Tonight, one of the most interesting sports send-offs will happen on the floor of American Airlines Center, home of the Dallas Mavericks: Tony Romo will suit up for the NBA regular season finale between the Mavs and Denver Nuggets on Fan Appreciation Night. As many of you know, Romo retired from the NFL and signed a deal with CBS Sports to become a broadcaster last week, however, before his time in a Cowboys jersey, Tony was a high school basketball star. The Mavericks, keen on this knowledge and on giving the Cowboys all-time leading passer a proper send-off, is letting Romo hit the bench tonight fully dressed.
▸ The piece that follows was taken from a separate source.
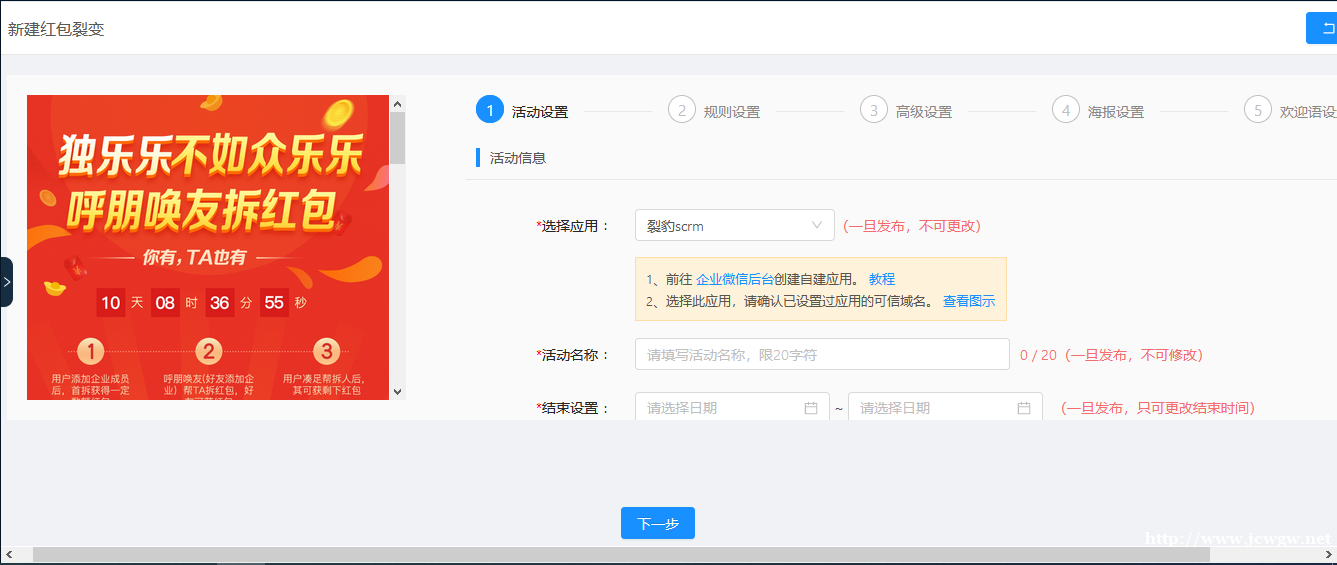Go to 海报设置 step
The height and width of the screenshot is (565, 1337).
pyautogui.click(x=1116, y=112)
“Believe it or not, man, when we were in the prime of our careers, I used to always talk about it: [Romo] could have easily been a professional basketball player,” Caron Butler told ESPN. Butler’s familiarity with Romo’s basketball game stems from 1998 when the duo made up two-fifths of the All-Racine County boys’ basketball team in Wisconsin. Caron was the star of Racine Park High School averaging a double-double with 24 points and 11 rebounds, while Tony was the star at Burlington High School averaging nearly the same stats at 24.3 points, 8.8 rebounds and 4.7 assists per game. Ironically for Romo, who made a career out of passing, he was a shoot-first point guard in high school, holding the school’s scoring record of 1,080 points. His high school coach Steve Berezowitz said, “His thing was filling the entire stat sheet, he completely filled the stat sheet. He did that with a group that wasn’t incredibly skilled, so he had to basically do every part of the game for us to be successful.”
Romo’s high school coach also said that his vision is why he made it for as many years as he did in the NFL as a quarterback. But for Romo, that vision wasn’t enough as he never brought home the coveted Lombardi Trophy to Dallas where Jerry Jones would’ve most likely thrown him the greatest party of all-time. Finally opening up on the topic today to Jon Machota of the Dallas Morning News he had this to say:
“I guess it just makes you feel that you accomplished something in some ways because I feel like I left something out there that I always wanted to accomplish. And I got to live with that. That’s part of playing sports. It doesn’t always go the way you expect. You can put everything into it and sometimes it works out and sometimes it doesn’t. But it doesn’t mean you can be OK with it.”
Whether or not Romo actually gets to take the court tonight in his #9 Mavericks jersey, it’ll be fun to wonder if maybe Tony Romo’s name deserves to be in the conversation of possible elite two-sport athletes.